SAN FRANCISCO — Cooley saw net income skyrocket 21.1 percent to $369.5 million as revenue surged 13.7 percent to $912 million.
That translated into revenue per lawyer of $1.14 million, an enviable 7.5 percent increase. Profits per partner rose 8.6 percent to $1.89 million.
“This is a continuation of a number of years where we’ve seen an uptick in the value of our engagement,” said Cooley CEO Joe Conroy. “We’ve had bigger, more profitable, more high-profile matters, both on the business and the litigation sides.”
In 2015, Cooley attorneys advised on more than 190 mergers and acquisitions and on 98 public offerings, including 32 initial public offerings.
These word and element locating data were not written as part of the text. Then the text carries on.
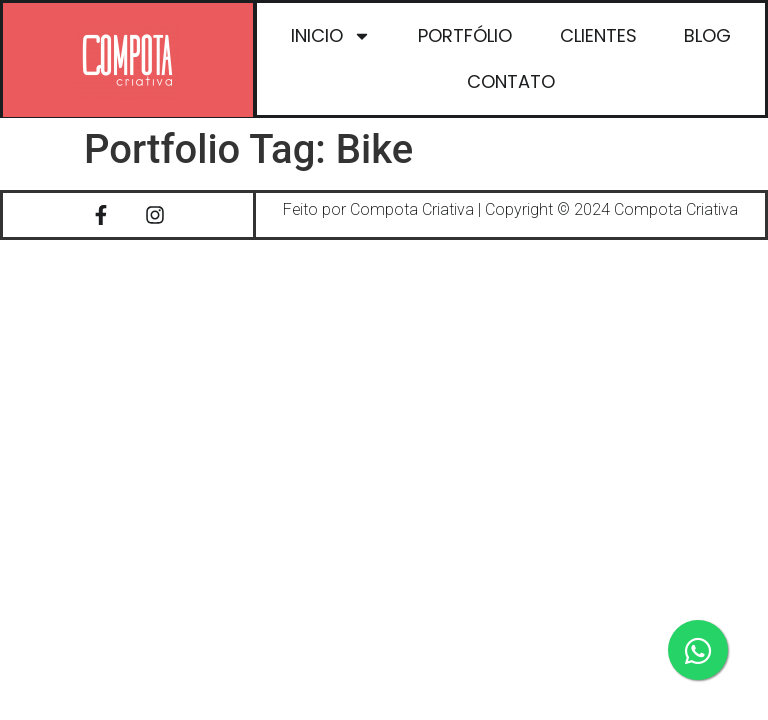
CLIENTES (597, 35)
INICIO (330, 36)
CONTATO (510, 81)
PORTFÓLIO (465, 35)
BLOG (707, 35)
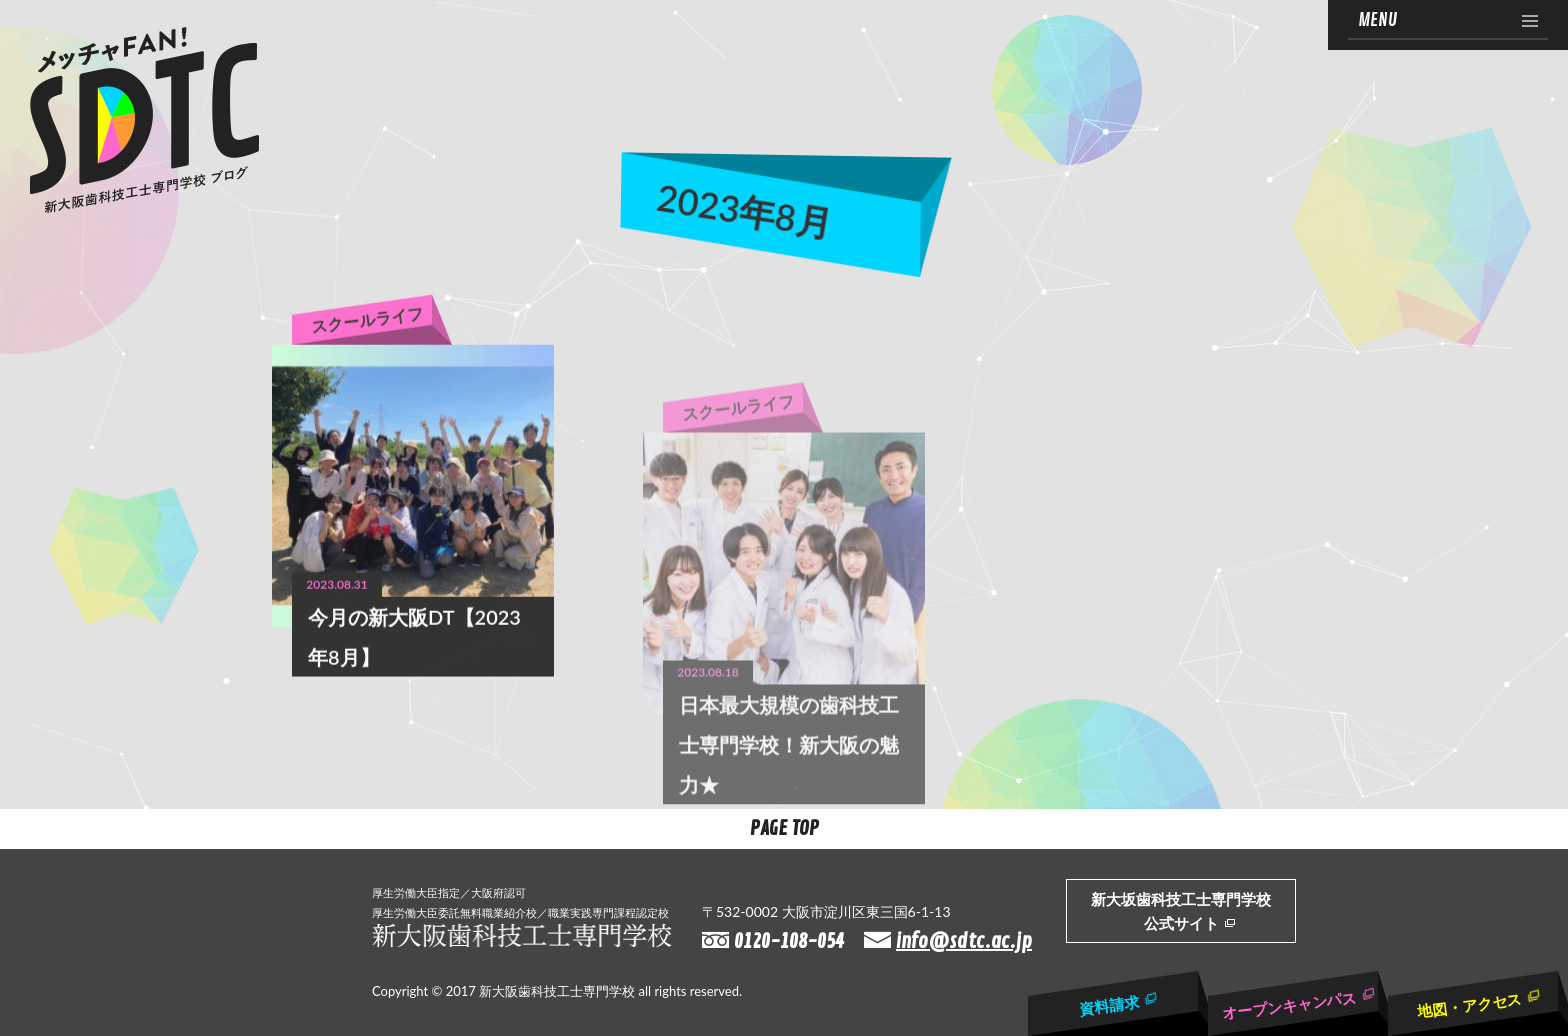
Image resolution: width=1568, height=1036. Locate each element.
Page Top (784, 828)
In June, a local team represented Cisco Systems Inc. in its purchase of OpenDNS Inc. for $635 million, and in October, the firm advised Mountain View-based Pure Storage Inc. in its $425 million IPO. On the litigation front, Cooley’s lawyers helped get a high-dollar privacy lawsuit dismissed for its client Facebook Inc. and in October, the firm settled a trademark suit against its client Oculus VR Inc. the day before the scheduled trial began.
Conroy said Cooley expanded its brand recognition this year through its high-profile work and through its expansion into new markets and practices. In 2014, the firm acquired the lawyers and the regulatory practice of Washington D.C.’s Dow Lohnes. In 2015, Cooley opened its first European outpost with an office in London, staffed with five lateral partners from Morrison & Foerster and 14 lateral partners from Edwards Wildman Palmer. Conroy said that adding these offices and practices is part of Cooley’s plan to be an elite firm.
“Not elite in technology. Not elite in California. But elite in brand, in finances, in clients you represent and the results you get,” Conroy said. “You have to develop these practices.”
Conroy said Cooley was able to cross-sell the Dow Lohnes brand and expertise to its existing clients and that the London shop was a necessity for some clients doing business across the pond. The office represented U.K.-based Advanced Computer Software Group in its go-private sale to Vista Equity Partners for £750 million.
In growing its top and bottom lines, Cooley also saw head count expand. It ended the year with 20 more equity partners, an 11 percent increase; the number of nonpartners grew 5 percent.
Conroy predicted that corporate and litigation activity would slow in 2016. He said his outlook wasn’t based on any “underlying, systemic issues in our core client base.” Rather, it felt like a gut reaction, he said.
“Me saying that corporate might be softer comes from the perspective of: How could it not be softer?” Conroy said, noting that its capital-markets practices performed exceedingly well in the past two years. And given the challenging economic climate the new year seems to have ushered in, Conroy said the firms profits per partner could dip.
“We plan to have another up year, maybe not like this year, but what it really comes down to is: When we’re growing the way we’re growing, at some point in time there is dilution in profit per partner,” Conroy said. “As long as our revenue per lawyer is up, though, that’s what’s important.”
This report is part of ALM’s early coverage of 2015 financial results of The Am Law 100/200. Final rankings and full results for The Am Law 100 will be published in The American Lawyer’s May 2016 issue and on AmericanLawyer.com. Am Law Second Hundred rankings will be published in the June issue.